# [Your assignment]
From the bin Laden article below, extract word for word the passage starting at "DEBATE rages over" and ending at "flourishing in Pakistan.".

DEBATE rages over the US operation that killed Osama bin Laden.

FROM his father's front porch, where he insists on sitting so as not to share a room with a woman, the self-described Taliban disciple explains patiently how Osama bin Laden was funded by the US and India.

"Osama bin Laden is a CIA person," says the 41-year-old son of a retired Pakistan army major.

"He had direct connection with the Indians. Evil people have connections all over the world."

From where I sit, half behind the lounge room curtain as directed, I can just make out Shujar ur-Rehman's bearded face and white-turbaned head through a screened window. Released from prison four months back and living less than 1km from bin Laden's compound, Shujar is the extreme face of the conspiracy theories flourishing in Pakistan.

His brother, a personable bin Laden lookalike with fluent English and a masters degree in electrical engineering, laughs off Shujar's theories as those of a man unhinged, before referencing Chuck Norris and Charlie Sheen as authorities on the 9/11 attacks being an Israeli plot.

# [Records provided]
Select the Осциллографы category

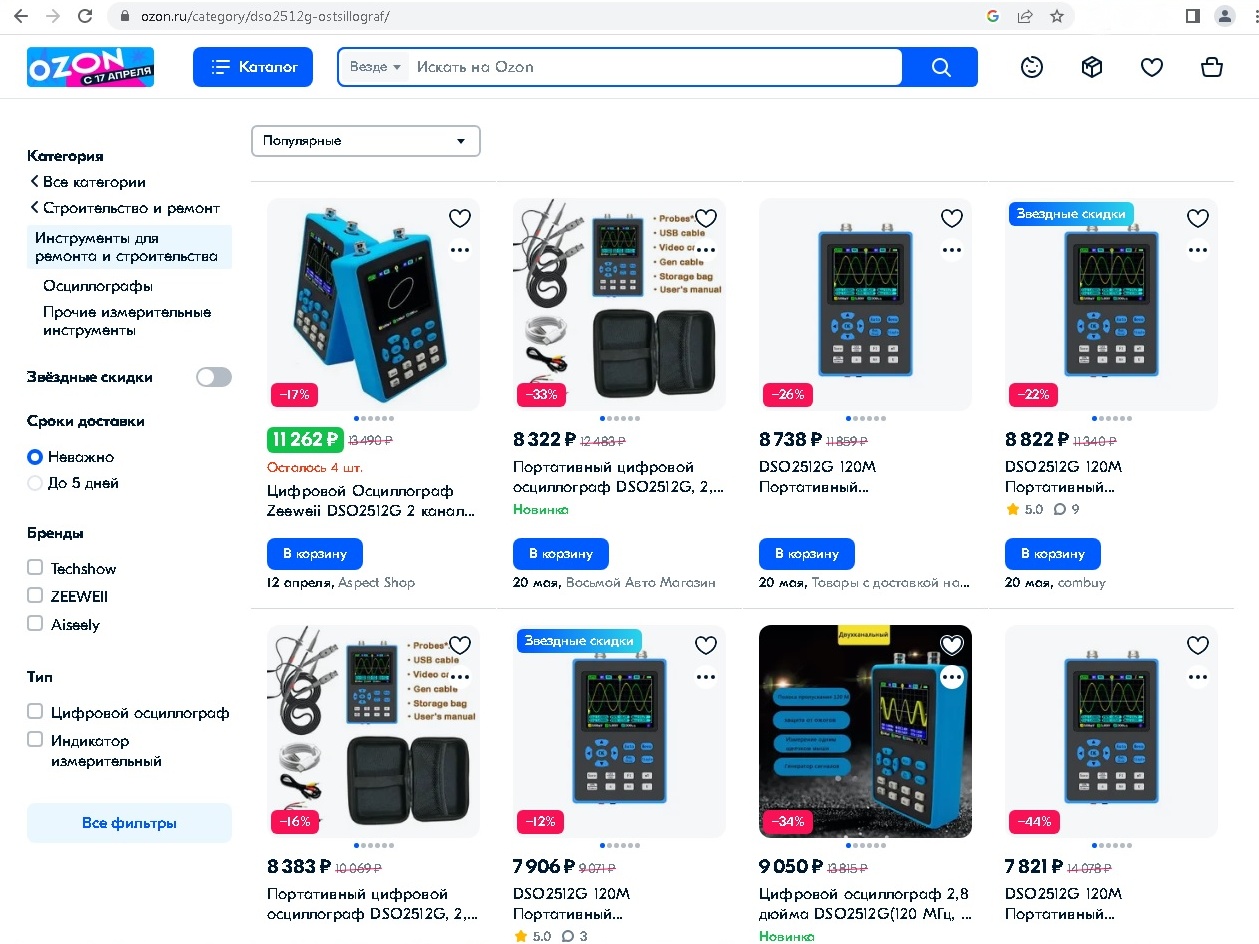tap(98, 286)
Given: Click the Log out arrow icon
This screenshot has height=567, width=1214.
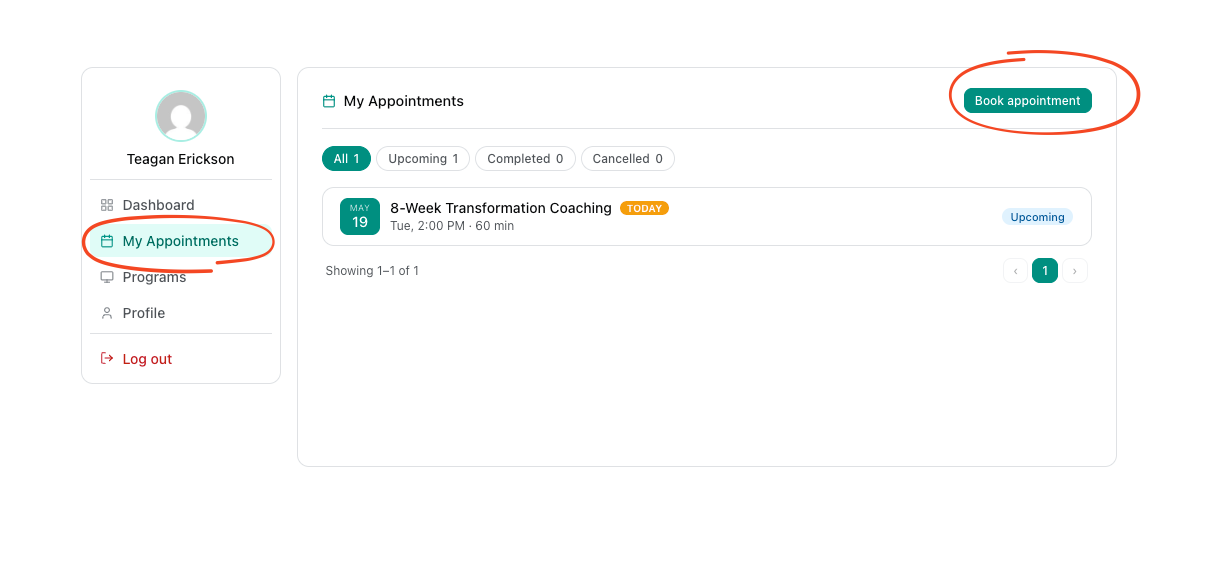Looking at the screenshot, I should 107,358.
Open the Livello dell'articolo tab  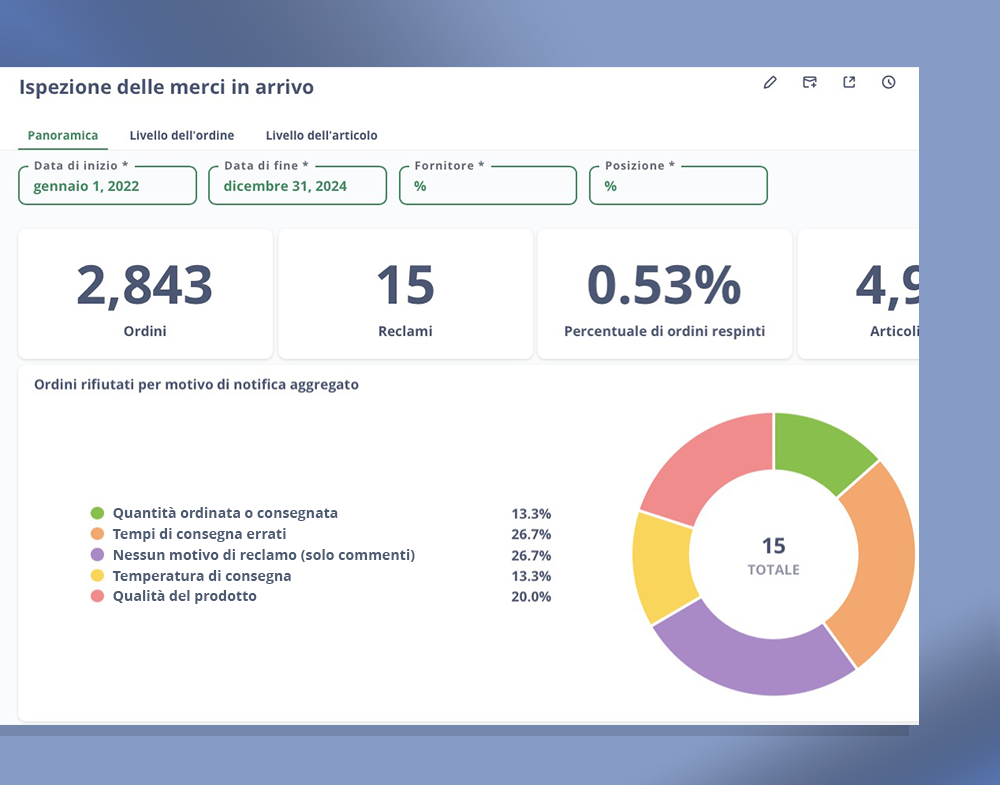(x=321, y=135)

--

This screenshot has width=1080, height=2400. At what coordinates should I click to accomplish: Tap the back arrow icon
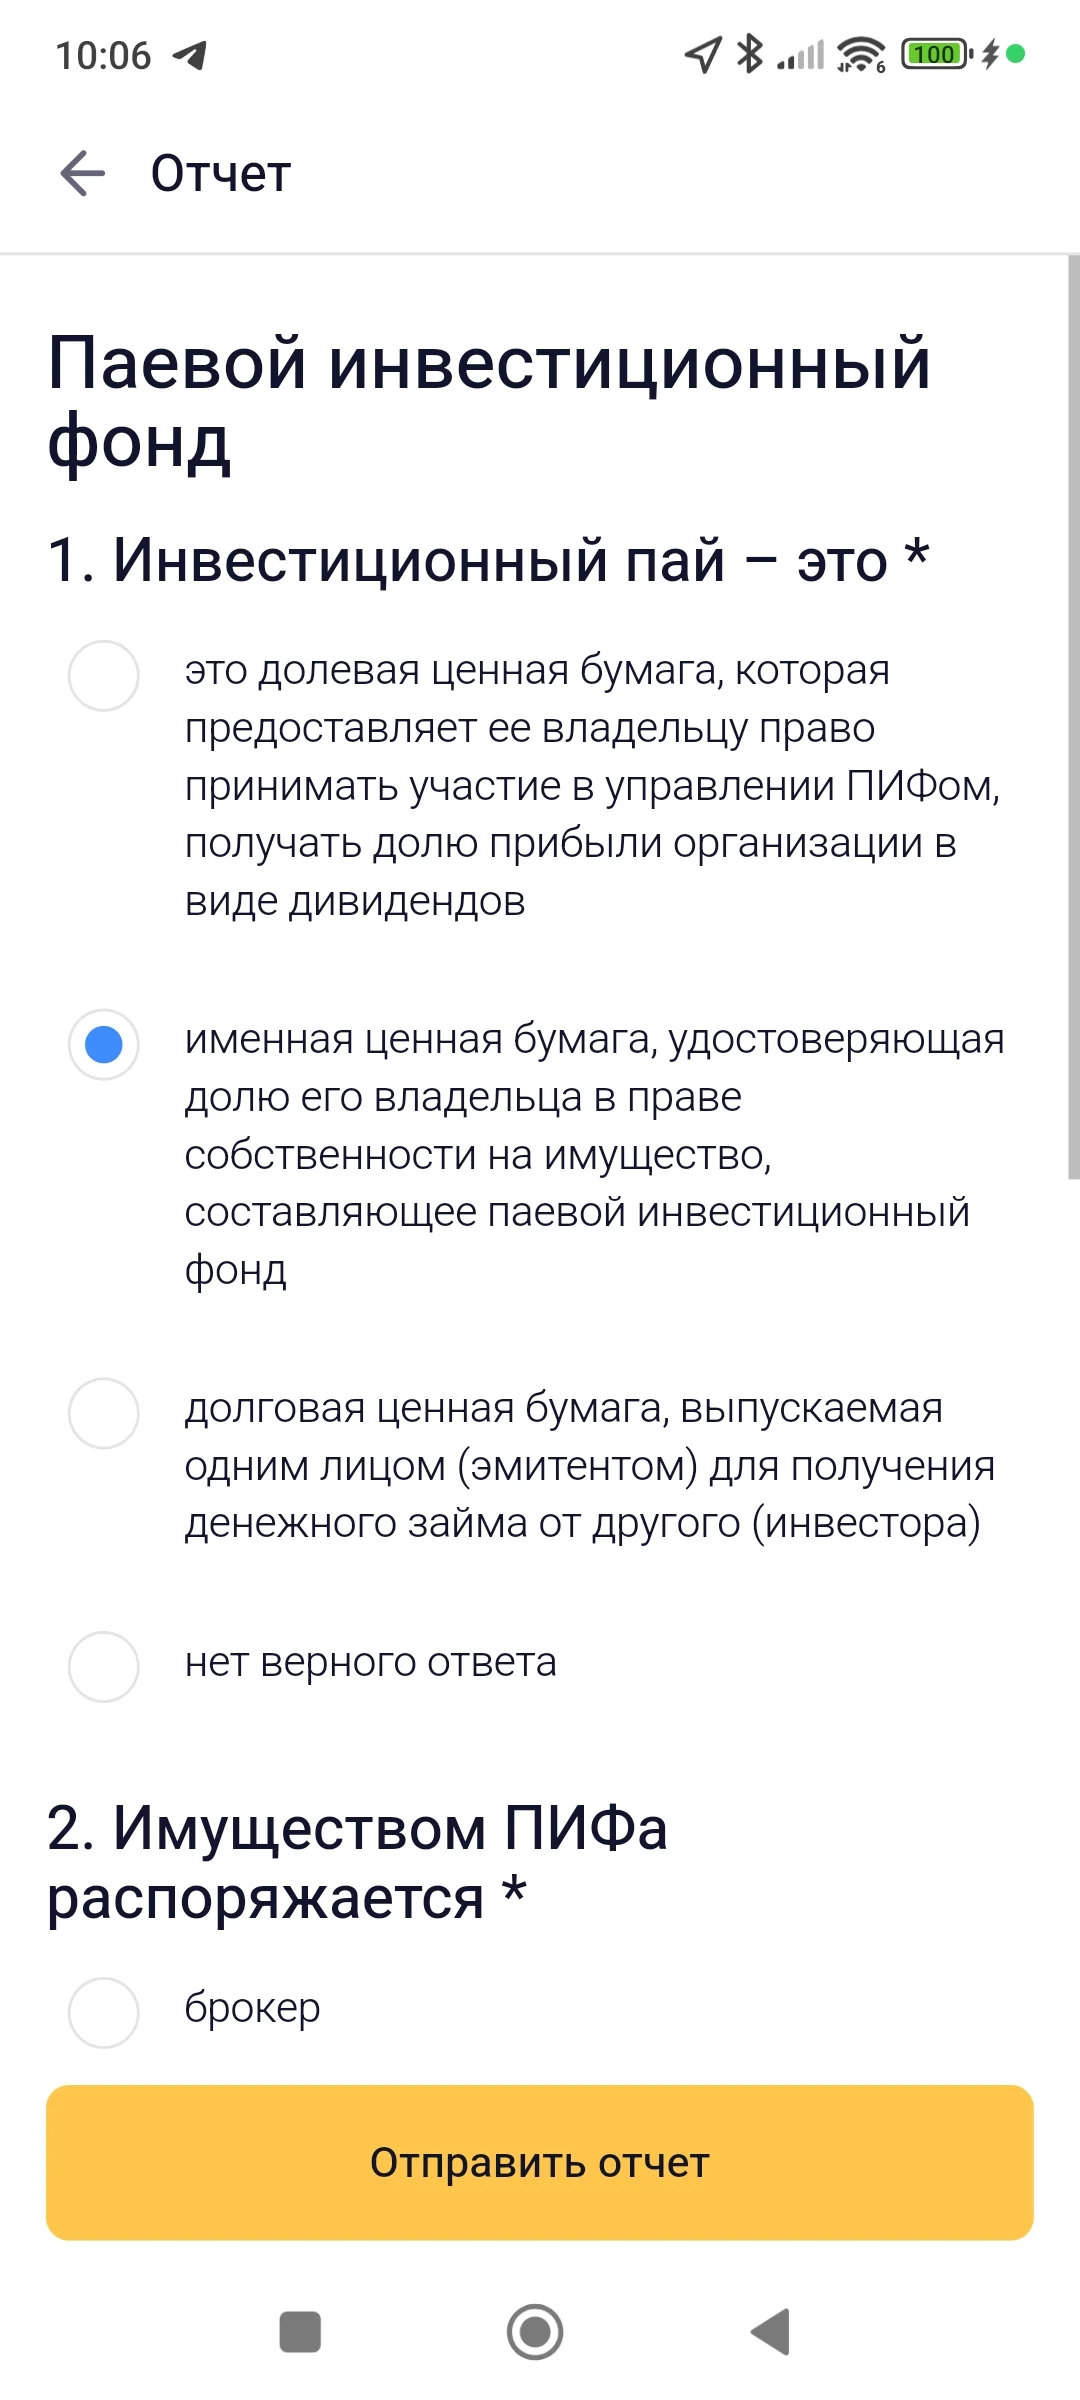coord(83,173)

==

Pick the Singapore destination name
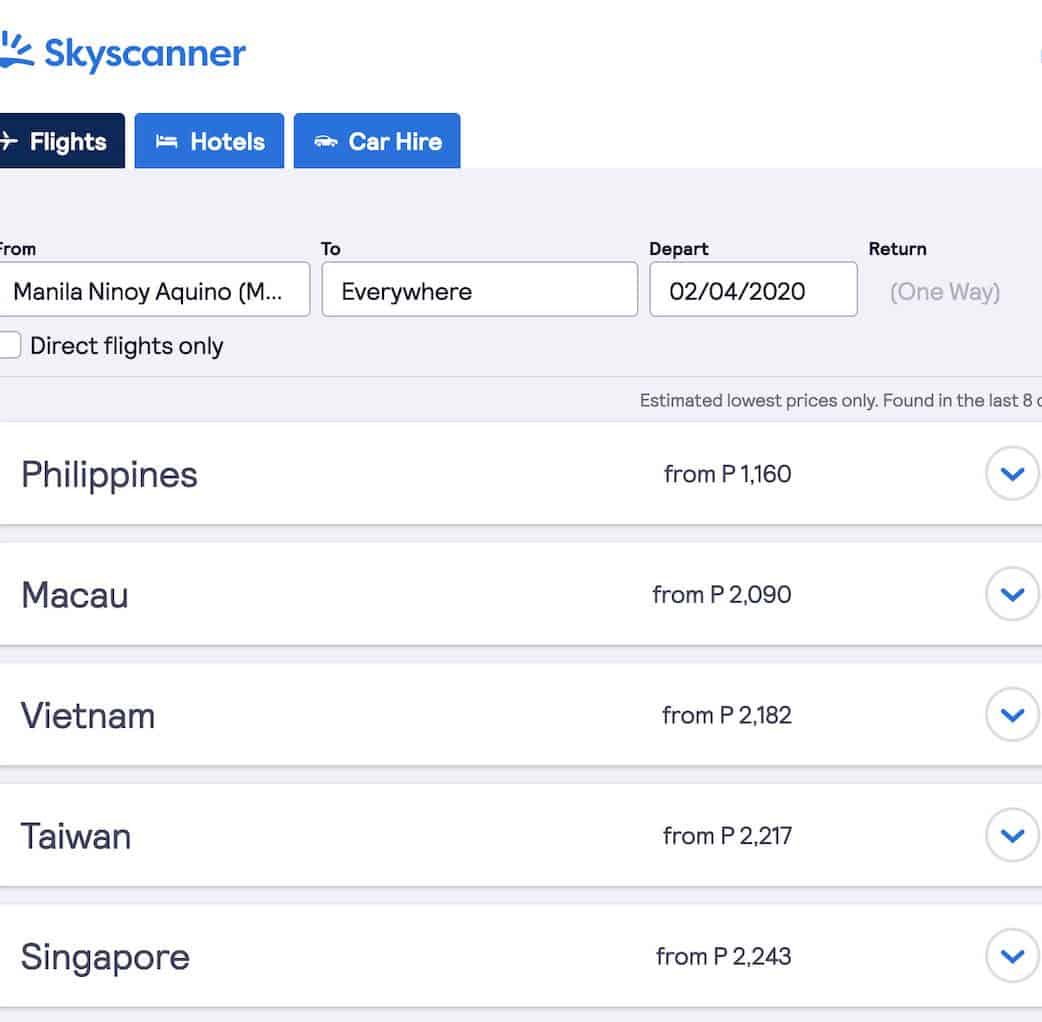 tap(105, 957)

# [Solution for this exercise]
DEBATE rages over the US operation that killed Osama bin Laden.

FROM his father's front porch, where he insists on sitting so as not to share a room with a woman, the self-described Taliban disciple explains patiently how Osama bin Laden was funded by the US and India.

"Osama bin Laden is a CIA person," says the 41-year-old son of a retired Pakistan army major.

"He had direct connection with the Indians. Evil people have connections all over the world."

From where I sit, half behind the lounge room curtain as directed, I can just make out Shujar ur-Rehman's bearded face and white-turbaned head through a screened window. Released from prison four months back and living less than 1km from bin Laden's compound, Shujar is the extreme face of the conspiracy theories flourishing in Pakistan.